Alan D. Abbey is a research fellow at the Shalom Hartman Institute. His areas of interest include Israeli-Diaspora relations, Israeli and Palestinian media, Jewish media worldwide, and media ethics.
He was previously Director of Internet and Media at the Shalom Hartman Institute in Jerusalem, where he managed media relations, content creation, live video programming, and Institute websites.
Alan joined the Hartman Institute in 2008 after a 30-year career in journalism in the U.S. and Israel. Prior to joining the Institute, he founded Ynetnews, the English website of Yedioth Ahronoth, Israel’s largest media company.
Before that he was Executive Vice President at the Jerusalem Post and Editor-in-Chief of JPost.com.
Alan is also Adjunct Professor of Journalism at National University of San Diego, where he teaches Ethics in the New Media Age, International Reporting, and Feature Writing. He has lectured before academic, business, and community audiences in Israel, Europe, and the U.S.
He is Ethics Lecturer for the YaLa Young Leaders Program Getty School of Citizen Journalism in the Middle East and North Africa, which is training young adults to be citizen journalists.
In 2013, Alan conducted the first-ever study of journalists who work for Jewish media. The resulting report: “Reporting Jewish: Do Journalists Have the Tools to Succeed?” was presented as the keynote speech at the Annual Conference of the American Jewish Press Association in June 2013. An article he wrote based on the report, “Jewish Media Journalists Prefer their Own Judgment to Ethical Codes” was published by the journal Media Ethics Magazine.

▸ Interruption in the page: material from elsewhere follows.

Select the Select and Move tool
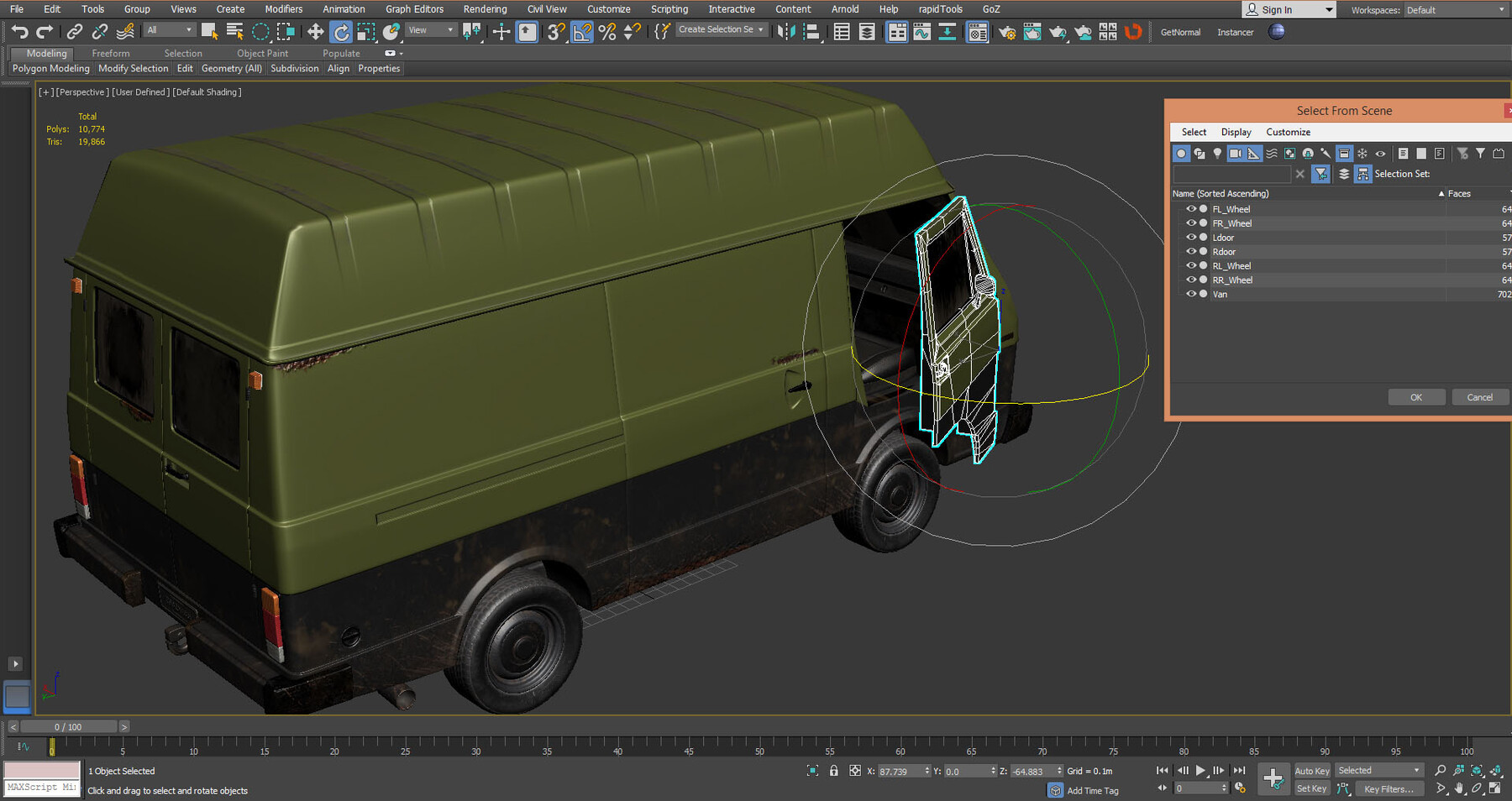This screenshot has width=1512, height=801. click(314, 32)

In 2018, he published a follow-up study, “A World in Flux: Jewish Journalism Struggles to Survive,” about Jewish media journalists in the global Jewish diaspora. The report has been excerpted in Times of Israel.
From 2014–2015, Alan chaired the Hartman Institute–American Jewish Press Association Ethics Project, which updated the AJPA Code of Ethics to reflect Jewish values.

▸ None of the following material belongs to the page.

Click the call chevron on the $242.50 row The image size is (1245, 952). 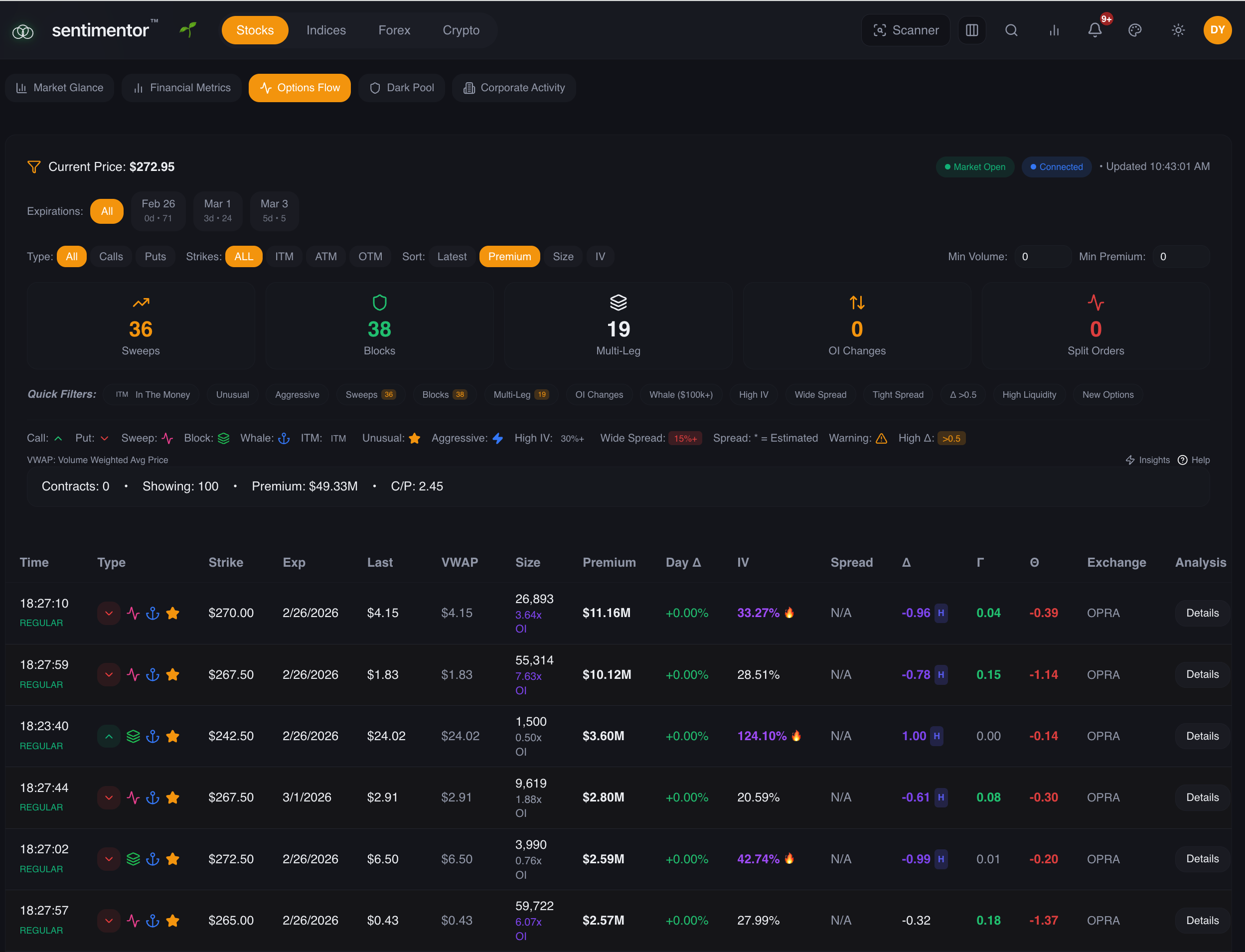[x=108, y=736]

He was a team member in the Online News Association “Build Your Own” Ethics Code Project, which launched in Fall 2015.
In 2003, Alan authored Journey of Hope: The Story of Ilan Ramon, Israel’s First Astronaut.
Alan has a master’s degree in Journalism from the University of Oregon. He is a native of Brooklyn, NY, and lives in Jerusalem with his wife and three children.